7 Exercises to Build a Stronger Core

Strengthening your core is something that should be at the top of your to do list. When it comes to training your core, don't just think sit-ups and crunches. Our abdomen is the foundation we use to help build up the rest of our physique.

Here are some key core strengthening exercises I use to help build and maintain strength and aid me in performing better in other areas of my training:

1 —

Plank

  • How to do it:

  • Rest your forearms on the floor, with your elbows directly underneath your shoulders and hands facing forward so that your arms are parallel.

  • Extend your legs out behind you and rest your toes on the floor. Your body should form one straight line from your shoulders to your heels.

  • Squeeze your entire core, your glutes, and your quads, and tuck your butt under a little to keep your lower back straight. Make sure you are not dropping your hips or hiking your butt up high toward the ceiling.

  • Position your head so that your neck is in a neutral position and your gaze is on your hands.

  • Hold this position.

2 —

Panther Shoulder Tap

  • How to do it:

  • Start on all fours.

  • Engage your core and while keeping your back flat and your butt down (like you're in a plank), lift your knees off the floor about 1-3 inches. Gaze at the floor a few inches in front of your hands to keep your neck in a comfortable position.

  • Tap your right hand to your left shoulder, and then your left hand to your right shoulder, while using your core strength to keep your hips as still as you can.

  • Continue alternating sides.

3 —

Leg Raise

  • How to do it:

  • Lie face up with your legs extended and hands at your sides or tucked underneath your hips for extra support.

  • Slowly raise your legs, keeping them together and as straight as possible, until the soles of your shoes are facing the ceiling.

  • Then, slowly lower your legs back down. Don’t let your feet touch the floor; instead, keep them hovering a few inches off. That's 1 rep.

  • As you do this move, make sure to keep your lower back flat on the floor. If you're having a tough time doing that, don't lower your legs as far.

4 —

Side Plank

  • How to do it:

  • Get into the side plank position with your supporting arm straight, one foot against the toes of the other (one in front of the other). Keep your legs straight and in a straight line from head to your feet.

  • Raise the upper hand and point the fingers to the ceiling. Slowly rotate your body so that your high arm (while remaining straight) can come down and touch the floor next to the supporting hand. Return to the starting position for one repetition.
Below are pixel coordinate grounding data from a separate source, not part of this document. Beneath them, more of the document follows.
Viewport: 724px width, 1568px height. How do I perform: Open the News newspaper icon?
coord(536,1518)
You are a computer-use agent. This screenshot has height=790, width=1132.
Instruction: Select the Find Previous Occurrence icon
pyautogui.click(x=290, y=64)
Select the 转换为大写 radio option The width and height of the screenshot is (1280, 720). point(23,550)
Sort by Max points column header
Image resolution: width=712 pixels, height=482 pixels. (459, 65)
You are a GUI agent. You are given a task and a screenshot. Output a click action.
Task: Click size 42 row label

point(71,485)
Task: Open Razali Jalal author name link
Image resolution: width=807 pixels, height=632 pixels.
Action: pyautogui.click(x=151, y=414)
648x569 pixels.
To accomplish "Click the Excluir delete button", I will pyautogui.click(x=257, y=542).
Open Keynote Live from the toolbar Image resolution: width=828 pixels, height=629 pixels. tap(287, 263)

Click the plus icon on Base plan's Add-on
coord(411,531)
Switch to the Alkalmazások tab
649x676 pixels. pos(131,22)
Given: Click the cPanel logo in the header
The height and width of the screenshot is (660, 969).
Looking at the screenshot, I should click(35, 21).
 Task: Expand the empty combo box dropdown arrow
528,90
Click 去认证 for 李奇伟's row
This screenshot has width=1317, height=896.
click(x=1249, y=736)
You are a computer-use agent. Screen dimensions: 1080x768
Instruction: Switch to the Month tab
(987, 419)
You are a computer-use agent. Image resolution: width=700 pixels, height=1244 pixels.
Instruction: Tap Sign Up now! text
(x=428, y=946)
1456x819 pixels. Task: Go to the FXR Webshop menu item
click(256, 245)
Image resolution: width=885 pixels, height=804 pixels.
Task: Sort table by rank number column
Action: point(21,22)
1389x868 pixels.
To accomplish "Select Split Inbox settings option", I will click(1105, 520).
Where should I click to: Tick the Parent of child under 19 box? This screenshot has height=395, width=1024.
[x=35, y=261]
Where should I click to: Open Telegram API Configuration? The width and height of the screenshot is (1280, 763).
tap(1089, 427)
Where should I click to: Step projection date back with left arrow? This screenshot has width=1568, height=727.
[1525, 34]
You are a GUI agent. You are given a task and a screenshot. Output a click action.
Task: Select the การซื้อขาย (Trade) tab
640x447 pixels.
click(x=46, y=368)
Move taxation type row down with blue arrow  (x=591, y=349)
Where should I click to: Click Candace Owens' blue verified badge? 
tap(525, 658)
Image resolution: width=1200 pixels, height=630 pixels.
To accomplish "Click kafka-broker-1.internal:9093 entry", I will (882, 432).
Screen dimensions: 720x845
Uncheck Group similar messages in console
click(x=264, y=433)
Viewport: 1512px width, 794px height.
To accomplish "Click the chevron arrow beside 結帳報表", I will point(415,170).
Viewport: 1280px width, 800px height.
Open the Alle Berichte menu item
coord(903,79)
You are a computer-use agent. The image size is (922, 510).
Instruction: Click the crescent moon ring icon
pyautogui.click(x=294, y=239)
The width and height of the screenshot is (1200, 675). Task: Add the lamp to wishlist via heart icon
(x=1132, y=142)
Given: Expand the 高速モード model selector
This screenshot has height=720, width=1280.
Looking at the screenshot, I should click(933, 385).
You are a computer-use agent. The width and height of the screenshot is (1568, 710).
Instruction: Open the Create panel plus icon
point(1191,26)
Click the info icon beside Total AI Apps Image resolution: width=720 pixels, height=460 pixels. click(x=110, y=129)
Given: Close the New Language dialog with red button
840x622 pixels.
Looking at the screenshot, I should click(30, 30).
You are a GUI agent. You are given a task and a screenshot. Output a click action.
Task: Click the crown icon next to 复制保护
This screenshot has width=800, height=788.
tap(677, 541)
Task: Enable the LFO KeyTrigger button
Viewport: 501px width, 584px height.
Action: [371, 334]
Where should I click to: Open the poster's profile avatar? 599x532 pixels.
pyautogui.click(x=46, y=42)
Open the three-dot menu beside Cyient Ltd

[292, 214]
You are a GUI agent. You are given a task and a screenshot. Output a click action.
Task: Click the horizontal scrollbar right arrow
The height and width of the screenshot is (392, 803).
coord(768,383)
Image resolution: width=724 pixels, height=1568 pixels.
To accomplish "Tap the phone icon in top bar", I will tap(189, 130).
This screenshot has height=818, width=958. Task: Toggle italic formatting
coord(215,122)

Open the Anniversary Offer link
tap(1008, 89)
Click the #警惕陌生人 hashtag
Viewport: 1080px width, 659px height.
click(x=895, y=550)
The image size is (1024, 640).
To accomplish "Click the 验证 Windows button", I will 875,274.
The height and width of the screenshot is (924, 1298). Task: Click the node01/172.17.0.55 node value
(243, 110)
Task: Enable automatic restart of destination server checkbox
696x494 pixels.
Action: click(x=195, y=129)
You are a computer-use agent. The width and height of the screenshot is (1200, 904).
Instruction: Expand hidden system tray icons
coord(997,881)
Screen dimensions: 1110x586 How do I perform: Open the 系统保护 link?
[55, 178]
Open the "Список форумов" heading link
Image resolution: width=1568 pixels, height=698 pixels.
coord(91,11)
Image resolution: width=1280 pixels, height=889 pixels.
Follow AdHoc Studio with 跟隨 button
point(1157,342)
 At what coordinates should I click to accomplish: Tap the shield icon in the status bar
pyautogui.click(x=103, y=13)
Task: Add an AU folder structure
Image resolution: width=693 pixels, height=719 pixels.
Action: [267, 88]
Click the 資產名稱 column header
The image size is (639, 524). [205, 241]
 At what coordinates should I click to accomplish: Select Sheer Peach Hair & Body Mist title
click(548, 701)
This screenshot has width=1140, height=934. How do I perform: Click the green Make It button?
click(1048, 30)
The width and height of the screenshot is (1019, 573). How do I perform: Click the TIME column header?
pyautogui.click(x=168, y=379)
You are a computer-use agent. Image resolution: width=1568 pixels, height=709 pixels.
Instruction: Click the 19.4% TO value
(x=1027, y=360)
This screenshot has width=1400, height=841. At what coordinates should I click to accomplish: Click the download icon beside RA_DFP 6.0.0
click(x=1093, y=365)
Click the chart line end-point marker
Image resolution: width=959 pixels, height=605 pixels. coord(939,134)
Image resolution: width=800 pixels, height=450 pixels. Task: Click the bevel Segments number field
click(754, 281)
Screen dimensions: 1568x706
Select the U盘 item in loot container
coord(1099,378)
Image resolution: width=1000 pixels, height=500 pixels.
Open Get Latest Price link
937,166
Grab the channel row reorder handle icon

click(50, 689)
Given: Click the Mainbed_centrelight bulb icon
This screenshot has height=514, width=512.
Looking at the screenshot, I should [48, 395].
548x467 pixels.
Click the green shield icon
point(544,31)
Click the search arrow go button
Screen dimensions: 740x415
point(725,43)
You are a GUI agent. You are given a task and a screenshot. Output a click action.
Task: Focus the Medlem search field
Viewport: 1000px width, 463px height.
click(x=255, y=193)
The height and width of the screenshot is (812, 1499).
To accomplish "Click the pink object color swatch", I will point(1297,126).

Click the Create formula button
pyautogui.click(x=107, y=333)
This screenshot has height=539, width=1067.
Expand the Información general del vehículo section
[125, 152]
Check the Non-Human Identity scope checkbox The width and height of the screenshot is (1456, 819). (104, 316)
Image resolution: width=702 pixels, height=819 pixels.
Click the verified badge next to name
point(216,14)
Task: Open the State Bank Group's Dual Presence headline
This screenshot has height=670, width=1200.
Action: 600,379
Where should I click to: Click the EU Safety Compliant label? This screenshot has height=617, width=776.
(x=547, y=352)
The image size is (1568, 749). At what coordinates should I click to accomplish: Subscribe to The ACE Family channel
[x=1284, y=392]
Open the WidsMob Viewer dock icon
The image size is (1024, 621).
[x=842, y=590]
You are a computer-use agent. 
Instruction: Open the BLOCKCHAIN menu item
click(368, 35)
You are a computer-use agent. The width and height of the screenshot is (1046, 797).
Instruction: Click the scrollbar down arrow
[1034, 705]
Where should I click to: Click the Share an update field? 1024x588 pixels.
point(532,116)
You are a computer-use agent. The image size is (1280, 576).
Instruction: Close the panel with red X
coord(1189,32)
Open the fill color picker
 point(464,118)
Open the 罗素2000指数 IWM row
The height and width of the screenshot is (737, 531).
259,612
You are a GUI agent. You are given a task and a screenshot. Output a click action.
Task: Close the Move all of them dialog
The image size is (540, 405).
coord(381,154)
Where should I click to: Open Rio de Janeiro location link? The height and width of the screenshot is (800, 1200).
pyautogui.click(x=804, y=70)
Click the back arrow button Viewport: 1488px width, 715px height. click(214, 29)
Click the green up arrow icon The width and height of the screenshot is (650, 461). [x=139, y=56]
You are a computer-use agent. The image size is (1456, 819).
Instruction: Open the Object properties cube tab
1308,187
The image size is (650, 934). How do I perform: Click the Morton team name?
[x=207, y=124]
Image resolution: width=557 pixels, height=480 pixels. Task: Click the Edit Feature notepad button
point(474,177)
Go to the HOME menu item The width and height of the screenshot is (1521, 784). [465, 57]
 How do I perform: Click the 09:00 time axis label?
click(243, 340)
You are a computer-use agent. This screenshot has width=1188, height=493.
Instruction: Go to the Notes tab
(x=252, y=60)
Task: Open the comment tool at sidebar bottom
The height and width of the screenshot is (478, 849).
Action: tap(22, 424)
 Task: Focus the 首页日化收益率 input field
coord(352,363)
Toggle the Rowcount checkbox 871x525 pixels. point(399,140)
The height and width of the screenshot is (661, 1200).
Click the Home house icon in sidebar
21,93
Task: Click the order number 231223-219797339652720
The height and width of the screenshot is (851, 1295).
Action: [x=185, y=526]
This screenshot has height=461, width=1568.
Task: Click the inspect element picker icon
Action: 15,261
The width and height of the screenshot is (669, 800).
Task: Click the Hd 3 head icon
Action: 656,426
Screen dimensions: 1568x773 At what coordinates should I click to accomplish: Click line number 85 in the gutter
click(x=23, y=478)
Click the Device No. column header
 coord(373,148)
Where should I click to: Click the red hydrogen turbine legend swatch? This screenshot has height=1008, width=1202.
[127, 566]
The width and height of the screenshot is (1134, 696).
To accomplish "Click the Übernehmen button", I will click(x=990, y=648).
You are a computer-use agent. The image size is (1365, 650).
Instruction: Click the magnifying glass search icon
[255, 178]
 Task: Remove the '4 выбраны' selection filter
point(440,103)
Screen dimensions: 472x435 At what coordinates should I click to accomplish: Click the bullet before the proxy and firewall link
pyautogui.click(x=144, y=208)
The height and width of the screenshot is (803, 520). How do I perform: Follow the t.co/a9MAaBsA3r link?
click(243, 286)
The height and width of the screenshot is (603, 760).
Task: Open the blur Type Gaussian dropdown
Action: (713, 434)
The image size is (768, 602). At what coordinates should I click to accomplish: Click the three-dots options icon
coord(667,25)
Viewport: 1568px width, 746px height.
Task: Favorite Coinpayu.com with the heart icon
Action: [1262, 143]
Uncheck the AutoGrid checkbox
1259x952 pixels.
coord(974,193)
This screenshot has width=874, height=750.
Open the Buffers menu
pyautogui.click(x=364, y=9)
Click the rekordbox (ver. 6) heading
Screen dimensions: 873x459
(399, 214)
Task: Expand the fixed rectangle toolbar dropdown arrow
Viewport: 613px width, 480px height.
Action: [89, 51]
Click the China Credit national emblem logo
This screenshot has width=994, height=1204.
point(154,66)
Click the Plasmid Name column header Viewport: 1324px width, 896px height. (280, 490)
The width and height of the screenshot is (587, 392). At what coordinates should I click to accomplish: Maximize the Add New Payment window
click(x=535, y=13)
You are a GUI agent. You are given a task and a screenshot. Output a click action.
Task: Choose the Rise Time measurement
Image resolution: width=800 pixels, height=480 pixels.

  • When this feels easy, hold a dumbbell in the high hand. It is important to maintain planklike straightness along your spine and legs. Don’t sag or stick your butt in the air as you rotate about the shoulder. Shoot for six perfect reps on each side.

5 —

Standing Cable Wood-chop

  • How to do it:

  • Position your body so that the cable movement will be downward and across the body—like a tree-chopping action. Position the feet comfortably apart and grasp the cable handle with both hands above one shoulder.

  • Swing the clasped handle downward and across the body until it passes the opposite thigh. Your hips and knees can rotate slightly, and you can also pivot from your ankle.

  • At the end position, allow the cable weight to retract the handle to the starting position.

  • Do 8 to 10 repetitions then reverse your stance by facing the other way and repeat the exercise on the other side of the body.

6 —

Deadbug

  • How to do it:

  • Allow your shoulders and lower back to fall heavy to the floor.

  • Draw your shoulders down away from your ears. To get into the starting position, lift your hands so your elbows are above your shoulders with your fists facing in toward each other.

  • Lift your legs so your knees are directly over your hips.

  • On an exhale, slowly lower your right arm and left leg until they’re just above the floor.

  • On an inhale, bring them back to the starting position.

  • Repeat on the opposite side. This equals 1 rep.

7 —

Walkout Planks

  • How to do it:

  • Start in a high plank position, with arms standing straight inline with your shoulders.

  • Squeezing your core, slowly start to walk your arms backwards in the direction of your legs.

  • When you reach the point when you can’t progress without starting to bend your legs, change direction and start to walk out until returned to starting position. Walking in + out equals 1 rep.